▸ **Text provided**

# Text Preprocessing Test Notebook

This notebook is designed to **test and demonstrate the behavior of a lightweight text preprocessing pipeline** implemented in the `Preprocessor` class. The preprocessing steps are tailored to prepare movie reviews for transformer-based keyword extraction using models like **KeyBERT** with **`all-MiniLM-L6-v2`** embeddings.

The main preprocessing operations include:
- **Typo correction** using `autocorrect`
- **Punctuation-spacing normalization**, ensuring readability for tokenizers
- **Nonsense/empty review filtering**, removing unusable entries
- **Lemmatization** using **spaCy** for efficient text normalization

Each step is tested with controlled input examples to verify correctness and robustness before applying the pipeline to full datasets.

▸ **What is expected**
Return, word for word, the part of the preprocessing notebook text from "The main preprocessing" up to and including "to full datasets.". The items after this point are unrelated to the preprocessing notebook text.

▸ **Provided data**
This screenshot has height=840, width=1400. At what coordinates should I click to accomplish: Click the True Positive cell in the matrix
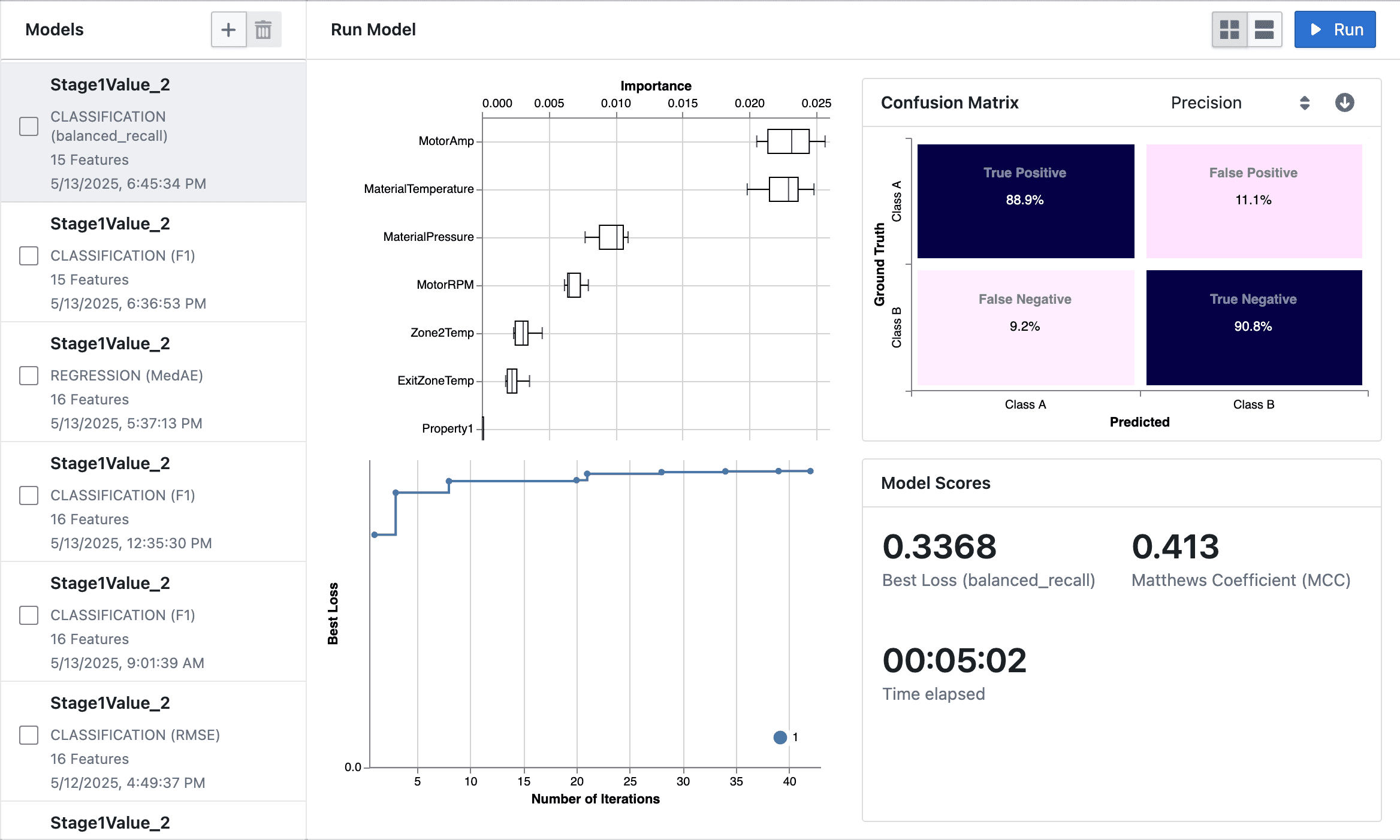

--

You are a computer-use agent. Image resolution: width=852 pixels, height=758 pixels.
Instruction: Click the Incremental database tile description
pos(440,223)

▸ **Correct response**
The main preprocessing operations include:
- **Typo correction** using `autocorrect`
- **Punctuation-spacing normalization**, ensuring readability for tokenizers
- **Nonsense/empty review filtering**, removing unusable entries
- **Lemmatization** using **spaCy** for efficient text normalization

Each step is tested with controlled input examples to verify correctness and robustness before applying the pipeline to full datasets.